→ **TRECHO DO TEXTO**

==========

Maioria no país, negros são 35% dos candidatos a prefeito registrados

Fábio Pozzebom/Agência Brasil

O TSE (Tribunal Superior Eleitoral) recebeu mais de 546 mil candidaturas entre os cargos disputados para o pleito. Dos 19,1 mil que se registraram ao posto de prefeito, somente 35% são negros, em um país onde são maioria (56,2%) na população, segundo o IBGE (Instituto Brasileiro de Geografia e Estatística).

Para estas eleições, somados pretos (4,2%) e pardos (30,8%), os candidatos a prefeito negros são 6.703. Já os brancos são 12.110, ou seja, 63,2% do total. A lista se completa com amarelos (0,5%), indígenas (0,2%) ou candidatos sem informação de sua cor (1%). Entre os postulantes às vice-prefeituras, a maioria também é branca: são 59%, diante de 39% de candidatos negros.

Para a cientista política e professora da PUC-SP (Pontifícia Universidade Católica) e da FESPSP (Fundação Escola de Sociologia e Política de São Paulo) Rosemary Segurado, a maioria branca entre esses candidatos indica o que é o preconceito racial no país. “A inserção do negro na política tende a ser a expressão do que a inserção dos negros em outras esferas da sociedade”, aponta Segurado.

No entanto, ela acredita que não existe vontade por parte dos personagens envolvidos na política em mudar este panorama: “a classe política que manter a população negra fora desse processo”. O que há, na avaliação dela, é uma pressão grande dos movimentos negros para que a representatividade seja reconhecida e o negro tenha espaço na sociedade, de modo geral, e na política.

“O racismo é problema da sociedade brasileira, não é dos negros. Uma sociedade que não se reconhece racista até hoje, embora tenha práticas reiteradas de racismo. Uma delas é a subrepresentação dessa população”, conclui.

==========

→ **INFORMAÇÕES EXIBIDAS**

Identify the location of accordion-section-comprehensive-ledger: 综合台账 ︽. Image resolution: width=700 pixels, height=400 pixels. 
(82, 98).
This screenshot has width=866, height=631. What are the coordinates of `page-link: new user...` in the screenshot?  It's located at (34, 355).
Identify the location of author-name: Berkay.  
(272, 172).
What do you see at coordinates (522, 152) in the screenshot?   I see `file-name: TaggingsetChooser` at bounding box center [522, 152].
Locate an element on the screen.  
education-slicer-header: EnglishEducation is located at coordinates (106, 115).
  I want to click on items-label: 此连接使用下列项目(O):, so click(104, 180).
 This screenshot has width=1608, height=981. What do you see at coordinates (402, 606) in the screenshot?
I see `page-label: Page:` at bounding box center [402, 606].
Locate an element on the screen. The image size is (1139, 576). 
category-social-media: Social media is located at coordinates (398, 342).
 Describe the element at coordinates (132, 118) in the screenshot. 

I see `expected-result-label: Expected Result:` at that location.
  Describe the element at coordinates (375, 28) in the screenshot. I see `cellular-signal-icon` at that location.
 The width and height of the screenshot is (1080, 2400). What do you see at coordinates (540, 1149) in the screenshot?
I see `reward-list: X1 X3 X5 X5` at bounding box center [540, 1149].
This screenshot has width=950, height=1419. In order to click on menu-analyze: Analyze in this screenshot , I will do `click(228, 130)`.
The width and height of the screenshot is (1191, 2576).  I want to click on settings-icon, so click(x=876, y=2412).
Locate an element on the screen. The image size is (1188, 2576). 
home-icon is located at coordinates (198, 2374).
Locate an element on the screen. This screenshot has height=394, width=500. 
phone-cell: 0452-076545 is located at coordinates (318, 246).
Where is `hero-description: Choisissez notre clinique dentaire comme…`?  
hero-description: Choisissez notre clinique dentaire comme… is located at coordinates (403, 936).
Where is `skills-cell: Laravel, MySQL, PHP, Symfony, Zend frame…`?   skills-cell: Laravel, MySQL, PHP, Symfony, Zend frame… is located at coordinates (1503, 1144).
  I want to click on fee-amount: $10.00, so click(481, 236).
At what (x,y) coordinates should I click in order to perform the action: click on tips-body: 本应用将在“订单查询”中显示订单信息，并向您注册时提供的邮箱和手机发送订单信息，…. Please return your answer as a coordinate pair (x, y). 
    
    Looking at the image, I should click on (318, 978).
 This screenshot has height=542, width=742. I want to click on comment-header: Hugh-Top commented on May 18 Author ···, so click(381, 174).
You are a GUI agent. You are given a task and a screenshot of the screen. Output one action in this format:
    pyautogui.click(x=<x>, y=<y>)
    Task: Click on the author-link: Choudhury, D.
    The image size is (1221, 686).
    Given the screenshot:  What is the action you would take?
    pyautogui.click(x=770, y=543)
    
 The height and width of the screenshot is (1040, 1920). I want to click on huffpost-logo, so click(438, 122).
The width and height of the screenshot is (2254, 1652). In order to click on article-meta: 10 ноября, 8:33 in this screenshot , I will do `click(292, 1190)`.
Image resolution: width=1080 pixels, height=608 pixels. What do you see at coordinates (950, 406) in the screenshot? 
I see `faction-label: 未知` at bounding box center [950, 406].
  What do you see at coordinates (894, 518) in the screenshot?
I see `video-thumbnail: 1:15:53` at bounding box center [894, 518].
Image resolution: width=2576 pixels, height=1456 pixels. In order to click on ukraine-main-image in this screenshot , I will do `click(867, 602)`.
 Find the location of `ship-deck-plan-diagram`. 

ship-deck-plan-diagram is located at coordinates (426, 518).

==========

Por favor, transcreva sem alterações a parte do texto sobre candidatos negros a prefeito que vai de "Fábio Pozzebom/Agência Brasil" até "de candidatos negros.", incluindo essas palavras.

→ **SUA RESPOSTA**
Fábio Pozzebom/Agência Brasil

O TSE (Tribunal Superior Eleitoral) recebeu mais de 546 mil candidaturas entre os cargos disputados para o pleito. Dos 19,1 mil que se registraram ao posto de prefeito, somente 35% são negros, em um país onde são maioria (56,2%) na população, segundo o IBGE (Instituto Brasileiro de Geografia e Estatística).

Para estas eleições, somados pretos (4,2%) e pardos (30,8%), os candidatos a prefeito negros são 6.703. Já os brancos são 12.110, ou seja, 63,2% do total. A lista se completa com amarelos (0,5%), indígenas (0,2%) ou candidatos sem informação de sua cor (1%). Entre os postulantes às vice-prefeituras, a maioria também é branca: são 59%, diante de 39% de candidatos negros.